Fonte da PJ disse ao i que a investigação resultou de uma informação de que haveria pessoas a trabalhar contra a sua vontade numa zona de antigos aviários e construções abarracadas na zona de Figueira de Castelo Rodrigo. Segundo a investigação da PJ da Guarda, os cinco suspeitos intimidavam, ameaçavam e chegavam mesmo a recorrer à violência física para manter no local as sete vítimas de escravidão.

Droga e armas Já munida de mandados de busca, a Polícia Judiciária desencadeou, com a ajuda da GNR, uma operação no local onde estavam os presumíveis autores do crime, de etnia cigana, e onde se encontravam os sete trabalhadores, alegadamente contra a sua vontade.

Durante a operação, que decorreu sem incidentes, as autoridades detiveram em flagrante delito quatro dos cinco suspeitos e apreenderam estupefacientes e armas, para as quais os detidos não tinham licença. O quinto elemento foi detido posteriormente, noutro local.

Apesar de a investigação apontar para o tráfico de pessoas e a escravidão, apenas uma das vítimas confirmou aos agentes estar naquele lugar contra a sua vontade.

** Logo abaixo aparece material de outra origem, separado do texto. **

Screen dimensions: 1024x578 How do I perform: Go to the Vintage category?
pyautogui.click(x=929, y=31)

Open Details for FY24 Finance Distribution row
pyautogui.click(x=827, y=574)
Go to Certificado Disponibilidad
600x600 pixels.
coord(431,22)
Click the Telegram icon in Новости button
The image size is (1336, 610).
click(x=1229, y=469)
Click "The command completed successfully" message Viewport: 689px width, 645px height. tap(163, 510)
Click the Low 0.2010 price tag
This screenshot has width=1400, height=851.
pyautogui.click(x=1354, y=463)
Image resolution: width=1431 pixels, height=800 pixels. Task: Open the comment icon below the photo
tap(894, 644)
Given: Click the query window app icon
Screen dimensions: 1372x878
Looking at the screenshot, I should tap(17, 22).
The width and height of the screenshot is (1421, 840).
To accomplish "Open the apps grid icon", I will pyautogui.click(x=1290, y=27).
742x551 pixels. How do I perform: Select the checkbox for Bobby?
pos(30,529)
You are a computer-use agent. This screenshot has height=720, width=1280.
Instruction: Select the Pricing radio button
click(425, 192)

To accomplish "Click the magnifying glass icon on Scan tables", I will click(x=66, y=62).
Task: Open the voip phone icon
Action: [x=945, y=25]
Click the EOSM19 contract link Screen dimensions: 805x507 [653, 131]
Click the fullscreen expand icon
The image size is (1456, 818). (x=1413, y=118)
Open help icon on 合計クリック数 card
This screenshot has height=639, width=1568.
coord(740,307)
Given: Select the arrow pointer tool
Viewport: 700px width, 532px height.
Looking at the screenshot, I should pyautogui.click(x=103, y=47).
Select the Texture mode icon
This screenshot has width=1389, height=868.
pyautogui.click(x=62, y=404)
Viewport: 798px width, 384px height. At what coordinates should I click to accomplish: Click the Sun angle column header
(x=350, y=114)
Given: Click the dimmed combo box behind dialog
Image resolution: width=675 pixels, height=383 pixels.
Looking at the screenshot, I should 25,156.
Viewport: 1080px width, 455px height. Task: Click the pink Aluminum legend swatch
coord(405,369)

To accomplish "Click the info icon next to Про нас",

Os restantes não confirmaram a versão da investigação, que revelou, segundo a PJ, fortes suspeitas da prática daquele tipo de crimes.

Os detidos, com idades entre os 29 e os 44 anos, foram já presentes ao Tribunal da Comarca de Figueira de Castelo Rodrigo, tendo o juiz determinado que os suspeitos ficassem sujeitos a apresentações periódicas.